Cette remise en question implicite de la «loyauté nationale» de Matt Lee — «si vous voulez trouver du réconfort dans les informations diffusées par les Russes, c’est à vous voir» — a une connotation sinistre et menaçante. Il indique clairement que les préparatifs de la guerre et de la dictature vont bon train. Tout le monde est censé rentrer dans le rang au nom de «l’unité nationale» et de la «défense de la patrie». Ceux qui remettent en question le gouvernement américain, les agences de renseignement et l’armée seront dépeints comme des «amis de Poutine» et, par extension, des «traîtres» à la patrie.

La première victime de la guerre est la vérité. C’est pourquoi le rôle des médias ou, plutôt, la transformation des médias en un outil de propagande gouvernementale, est crucial pour tout effort de guerre. Le fait même que Price ait été décontenancépar un journaliste de longue date osant «douter de la crédibilité du gouvernement américain, du gouvernement britannique et d’autres gouvernements», l’obligation professionnelle la plus élémentaire de tout journaliste digne de ce nom, montre que l’intégration des médias dans l’appareil d’État et de sécurité est déjà très avancée.

Mais l’échange montre aussi autre chose: l’extrême nervosité de la classe dirigeante. La plus élémentaire de toutes les questions journalistiques a clairement déstabilisé Price et a mis à bas les contrevérités du dernier effort de propagande de la machine d’État américain comme un château de cartes, prêt à s’effondrer à la moindre pression.

Ni cette nervosité, ni l’hystérie et les préparatifs de guerre ne peuvent être compris en dehors de leur contexte de classe. Les États-Unis sont un baril de poudre. Plus de 900.000 personnes sont mortes de la Covid-19, une pandémie évitable. La vie de millions de travailleurs a été bouleversée par la misère sociale et la mort de leurs proches, tandis que les milliardaires et les «profiteurs de la pandémie» ont accru leur richesse dans des proportions stupéfiantes. Des situations similaires se retrouvent partout dans le monde.

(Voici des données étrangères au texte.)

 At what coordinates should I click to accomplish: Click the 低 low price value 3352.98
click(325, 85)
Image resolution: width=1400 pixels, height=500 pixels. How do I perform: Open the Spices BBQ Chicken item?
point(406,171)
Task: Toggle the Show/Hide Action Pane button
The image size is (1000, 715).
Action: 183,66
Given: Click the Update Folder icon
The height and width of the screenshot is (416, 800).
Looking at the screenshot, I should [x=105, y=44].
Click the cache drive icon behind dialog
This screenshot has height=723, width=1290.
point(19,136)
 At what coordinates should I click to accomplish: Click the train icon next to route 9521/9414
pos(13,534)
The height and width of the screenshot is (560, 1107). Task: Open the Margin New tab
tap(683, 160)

Pour détourner les tensions vers l’extérieur et éviter une explosion sociale, la bourgeoisie ne voit qu’une seule issue: la guerre. Mais les mêmes tendances objectives poussent la classe ouvrière internationale sur la voie opposée, celle de la révolution sociale. C’est cette évolution qui doit constituer la base de la construction d’un mouvement anti-guerre socialiste.